Look at almost any hunting-related page or website that allows commentary, and you’ll usually find someone making assumptions about the method in which an animal was hunted, or how difficult it was, and then give you their opinion about that assumption. I’ve been guilty of this myself. It’s easy to only look at the world through our personal lens and assume that our way is the best way. But let’s take a step back and remember that each of us is different, our circumstances are different, the way we find fulfillment through hunting is different, and that’s a good thing.

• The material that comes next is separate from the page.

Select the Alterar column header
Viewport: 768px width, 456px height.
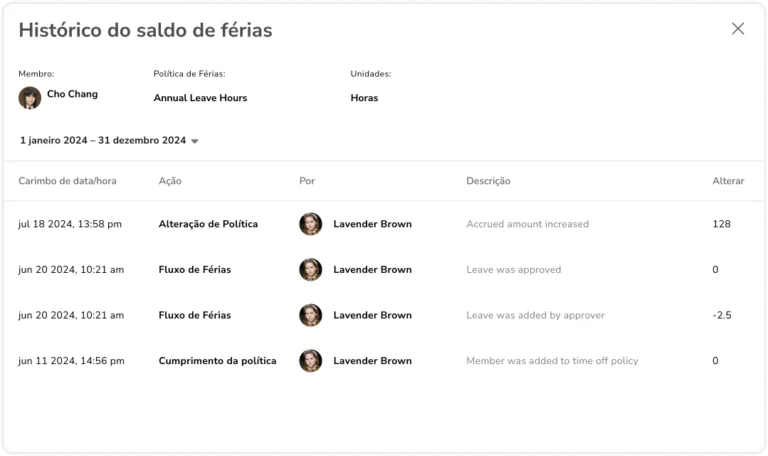(x=728, y=181)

My Hunting Is Harder Than Yours
Unfortunately, more often than celebrating each person’s accomplishment and their finding fulfillment through hunting, many of us tend to project the restrictions we place on ourselves onto others, in a belittling sort of “my hunting is harder than yours” manner. You name it: bait, crossbows, compounds, in-line muzzleloaders, rifles, moving decoys, food plots, turkey fans, treestands, box blinds, long-range rifles, scent lures, scent elimination technology, rangefinders, range finding bow sights, smart animals, dumb animals, exotic animals, and a laundry list of other things will often draw some manner of un-solicited commentary on the assumed difficulty of a hunt (carrying a strong implication that the commenter does things better, harder, and purer). It’s not even a matter of disagreement or personal preference that’s the problem, it’s the ignorant attempt to invalidate another person’s experience, almost always without all the information and usually without any first-hand experience in the method or means that’s being criticized.

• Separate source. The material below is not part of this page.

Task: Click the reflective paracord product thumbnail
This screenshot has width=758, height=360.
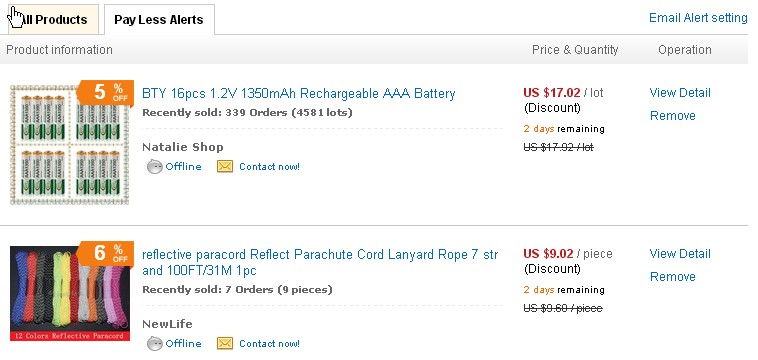Action: pos(70,294)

Every hunt is different. Even within the same types of hunt, difficulty often varies tremendously. Further, how each of us measures difficulty is as diverse as we, ourselves are. A Dall sheep hunt is typically soul-crushingly difficult, physically and mentally. That doesn’t mean that an Eastern whitetail hunter on a small farm doesn’t have a difficult hunt as well, it’s just measured in a different way. Besides, who the hell sets the bar for how difficult a hunt should be?
If a person is following the rules, being honest about what they’re doing, and finds satisfaction in their hunting experience, we have no business minimizing their experience based on how “challenging” we think it was. I’ve had extremely difficult hunts and some pretty damn easy hunts, and I’ve enjoyed every single one of them.